Mamy 2 nauczycielki - Alexandra - Szwajcarka, a druga to Regina - Niemka, która od 30 lat mieszka w Bernie.
W zasadzie uczymy się Hochdeutsch, chociaż Szwajcarzy i tak używają swojego niemieckiego (niemiecka nauczycielka powiedziała nam, że już teraz rozumie szwajcarski, ale po 30 latach dalej nie potrafi mówić :)

Szwajcarski niemiecki różni się od niemieckiego niemieckiego tym, że 'h' wymawiają zawsze dźwięcznie, jak mówią 'ch' to tak jakby chcieli wypluć gardło (albo kogoś obcharać) - aż dziwne, że po 10 latach takiej intensywnej exploatacji gardło im się nie zużywa i dalej potrafią mówić. Ponadto większośc samogłosek zamieniają na 'i' oraz mają mnóstwo naleciałości francuskich (np. spódnica jest 'die Jupe', a nie 'der Rock').

Moim zdaniem to jest oddzielny język. Wyznacznikiem odnienności języka jest to, czy ludzie się nawzajem rozumieją. Niemcy ze Szwajcarami nie zawsze potrafią się dogadać.

Amerykanie sądzą podobnie (zamieszcznony poniżej wykres przedstawia klasyfikację języków indoeuropejskich - m.in. szwajcarski jest oddzielnym językiem - a śląski jest także wymieniony wśród języków lechickich, które wywodzą się ze staropolskiego - patrz sam dół wykresu).

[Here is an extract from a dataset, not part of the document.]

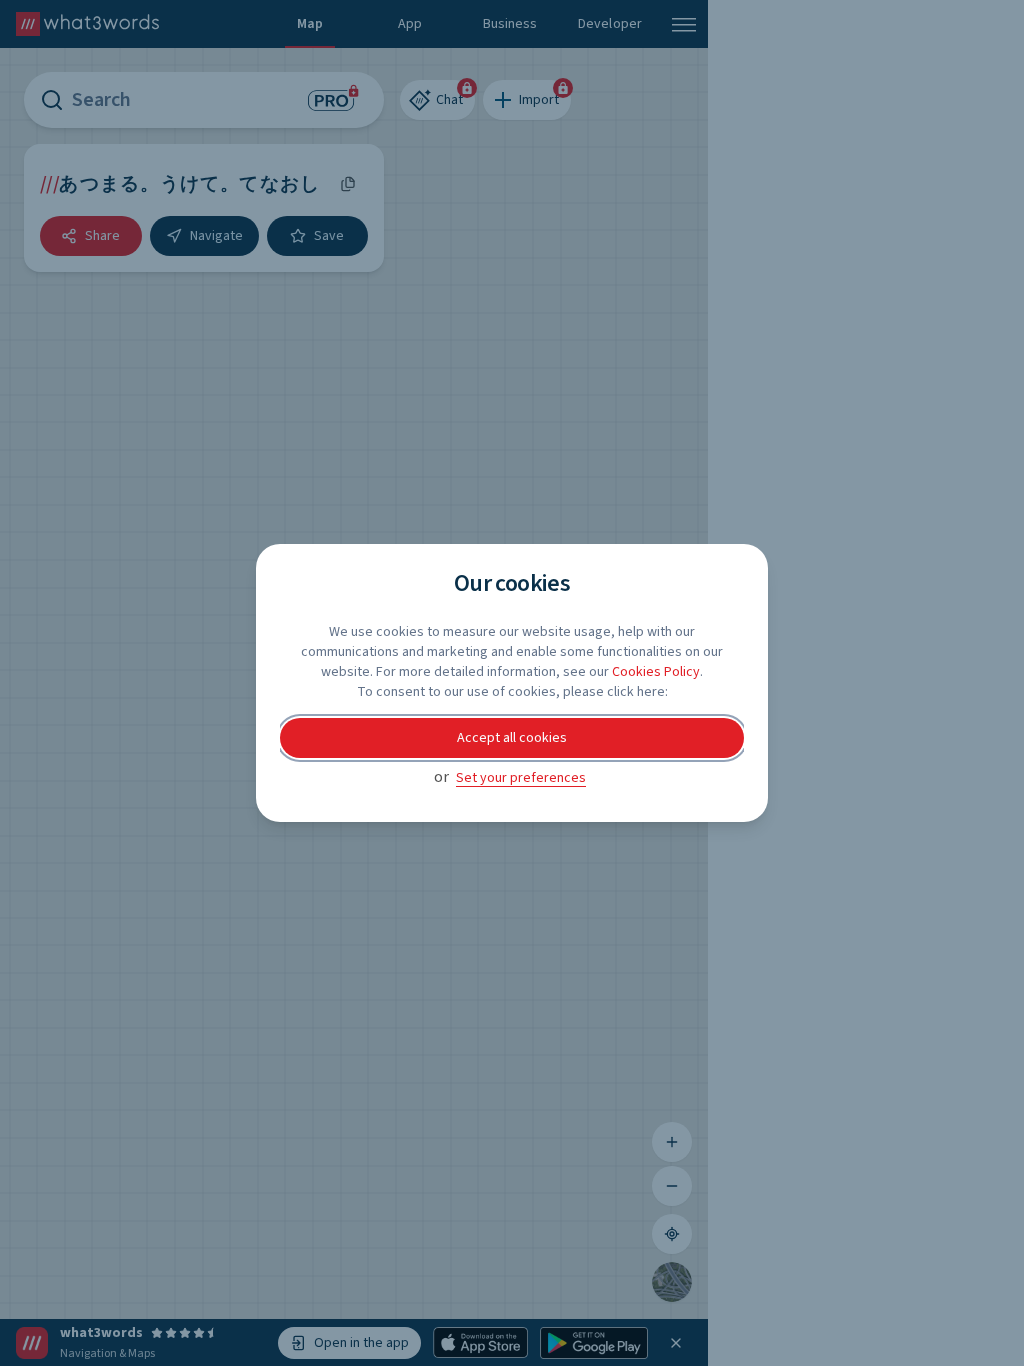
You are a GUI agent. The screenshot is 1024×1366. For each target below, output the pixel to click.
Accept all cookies (512, 738)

Szwajcarska gazeta demotywuje


I nie wymaga komentarza.....

środa, 17 marca 2010

Kilka spostrzeżeń

Generalnie Szwajcaria jest drogim krajem. Ale kiedy zobaczyłem, ile kosztuje fryzjer, to mnie zamurowało. Męskie strzyżenie - 50 franków, damskie - 60 (w górę), czyli męskie 140zł, damskie 170 zł :P

Pomarańczowe światło oznacza STOP!, a nie ma takiej gradacji jak w Polsce (pomarańczowe, czerwonawe, lekko czerwone, czerwone, mocno czerwone - STOP!).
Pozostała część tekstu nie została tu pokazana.